Gaaa! I must be missing something here as everyone else seems to be happy that switch is the best strategy.
Mike,
I invite you to look at the table shown in the Wikipedia article and at Vos Savant’s site. Do they not show that the odds favour switching?
Mike,
The world simply doesn’t work that way. The probability that the prize is behind the door that you originally picked (let’s call it Door 1) cannot change when Monte Hall does something that he always does…show you the goat behind one of the two doors that you didn’t pick.
The only way that the probability that the prize is behind Door 1 can increase is if there was an alternative possibility where it would have decreased.

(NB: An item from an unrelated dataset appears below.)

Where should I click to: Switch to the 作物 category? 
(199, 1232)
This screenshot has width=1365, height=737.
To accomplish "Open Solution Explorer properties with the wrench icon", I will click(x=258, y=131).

So, for example, in the variation of this problem where MH opens one of the other doors without regard to what is behind it, then if he opens the door and reveals a goat, then the probability that the prize is behind Door 1 really does increase to 1/2. But that is only because 1/3 of the time he does this, he reveals the prize and the probability that the prize is behind Door 1 drops to zero. So, in this case,
1/3 = (2/3)*(1/2) + (1/3)*0
In this equation, the first 1/3 is the original probability the prize is behind Door 1. The 2/3 represents the fact that 2/3 of the time he opens another door and reveals a goat and the 1/2 represents the new probability that the prize is behind Door 1. The next 1/3 represents the fact that 1/3 of the time he opens another door and reveals the grand prize and the 0 represents the new probability that the prize is behind Door 1.
The world simply has to satisfy these sort of consistency conditions. And, since, under the rules of the real MH problem, MH knows where the prize is and always shows you a goat behind one of the other two doors, there is no way that the probability that the prize is behind Door 1 can change…because there is no “bifurcation” (you always get the same result of him showing you a goat) and 1/3 is simply not equal to 1*(1/2).
Mike:
The error in your reasoning is in thinking that it is a “new question” by which you seem to mean that it must be equally-probable that the prize is behind either of the two doors. However, it is not a new question in that you have gotten to this point through a process in which Monte Hall has showed you another door…and, his algorithm for showing you the other door is vitally important in determining what the relative probabilities are.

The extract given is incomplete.